SOURCE PASSAGE ->
- - - -
10 Oct Cool visual illusion: why random events happen to us

Many of us assume that if we can manage some form of illusory control over the events in our lives, we can limit or even avoid random events and feel safe and secure in this reality. But random events still happen.
A storm or fire may destroy our property, our partners decide to pack up and leave and some of us even win the lottery and get promotions, despite our best intentions and/or our beliefs otherwise.
The study of random events isn’t limited to statistical or scientific research but has permeated all facets of our society from our relationship to God or Spirit and Nature to the foundations of democracy.
Is randomness a basic part of natural law (if we take the scientific route) or part of the Divine plan (if we take the spiritual route)?
It’s interesting to note that Athenian Democracy, based on the premise of “isotomia” which means the “equality of value or rights” used allotment (sortition or the drawing of lots) and special machines called Kleroterions to choose their governing committee members; randomness being the final determining factor.
The Hebrew Bible (in the Books of Jonah, Samuel and Joshua) has references to the casting of lots to determine the final will of God and has references to the mysterious use of the Urim and Thummim to access God’s Mind.
Taoism brought us the I Ching and mathematicians concern themselves with probability theory and the analysis of random phenomena.
Other belief systems try to explain randomness away. Buddhism attributes random events to karma and most Christians to everything being God’s will or that we don’t know enough about reality yet, either scientifically or spiritually, to be sure enough that what appears as randomness might just be a higher empirical order or divine law.
Though all these fields, religions and political systems apply contrasting meanings to randomness, it appears to be an important determining factor and a major part of our reality whether we want to admit it, deny it or avoid it in our daily lives.
Down here on Earth, we mortals pretty much find randomness disruptive when difficult situations enter our lives and consider it luck when wonderful things happen. We like to believe we have free will to choose our jobs and partners and what we want for breakfast but we are very willing to give up the existence of free will at a moment’s notice when a tornado rips through our town and resort to blaming it on God, karma or our country.
But what if free will and/or randomness were built into the design? As C. S. Lewis has said:
“God gave [humans] free will. He gave them free will because a world of mere automata could never love…”
What if, as Paul Grobstein states in Evolution/Science: Inverting the Relationship Between Randomness and Meaning, the accidental and random:
“create opportunities that weren’t there before and provide the grist for meaning that had yet to occur to us?”
- - - -
GIVEN INFORMATION ->
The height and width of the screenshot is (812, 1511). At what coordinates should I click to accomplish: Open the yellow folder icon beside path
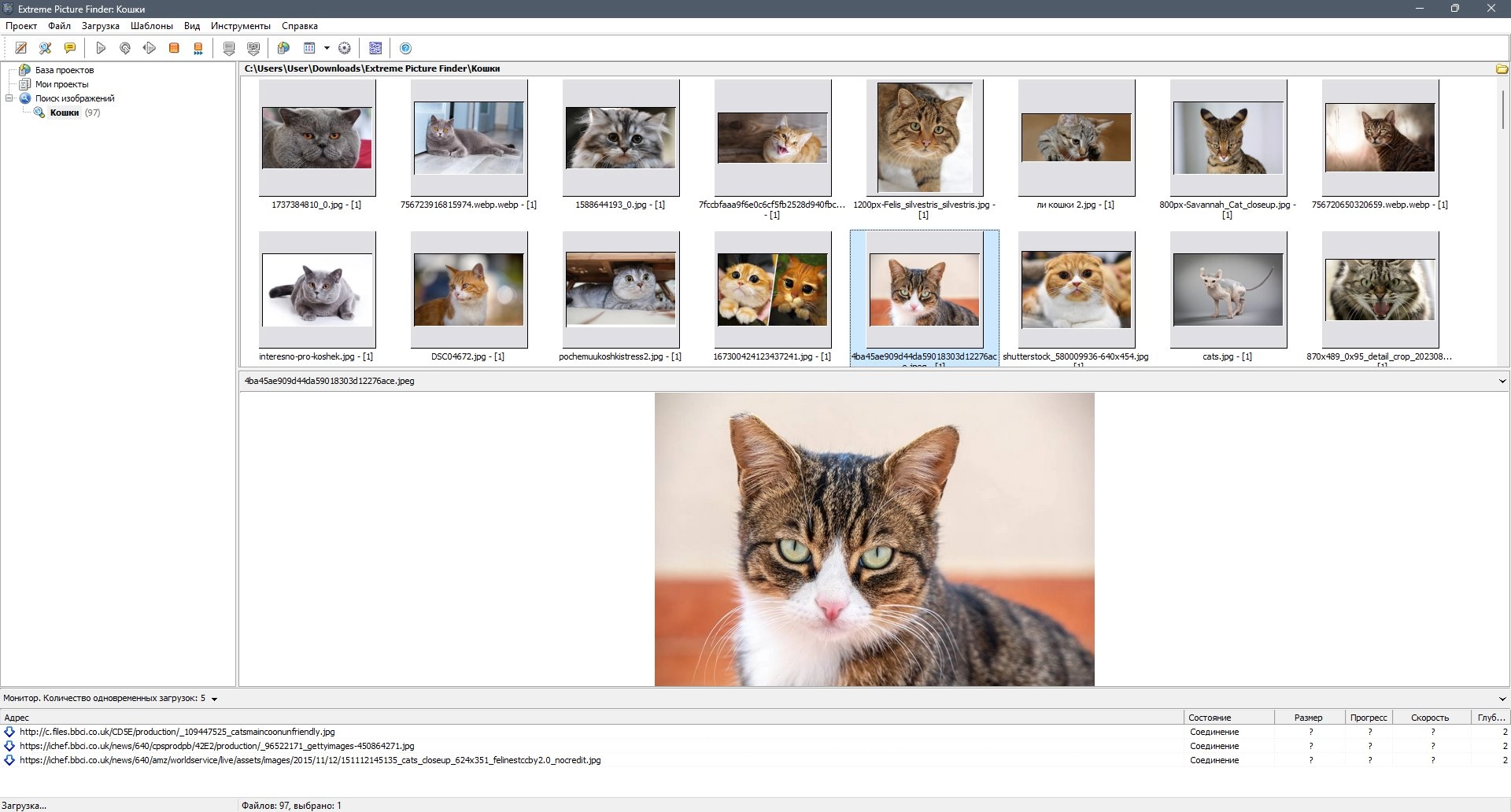pyautogui.click(x=1502, y=68)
- - - -
WHAT YOU SHOULD DO -> Reproduce word for word everything in the randomness article from "Other belief systems" down to "our daily lives.".

REPLY ->
Other belief systems try to explain randomness away. Buddhism attributes random events to karma and most Christians to everything being God’s will or that we don’t know enough about reality yet, either scientifically or spiritually, to be sure enough that what appears as randomness might just be a higher empirical order or divine law.
Though all these fields, religions and political systems apply contrasting meanings to randomness, it appears to be an important determining factor and a major part of our reality whether we want to admit it, deny it or avoid it in our daily lives.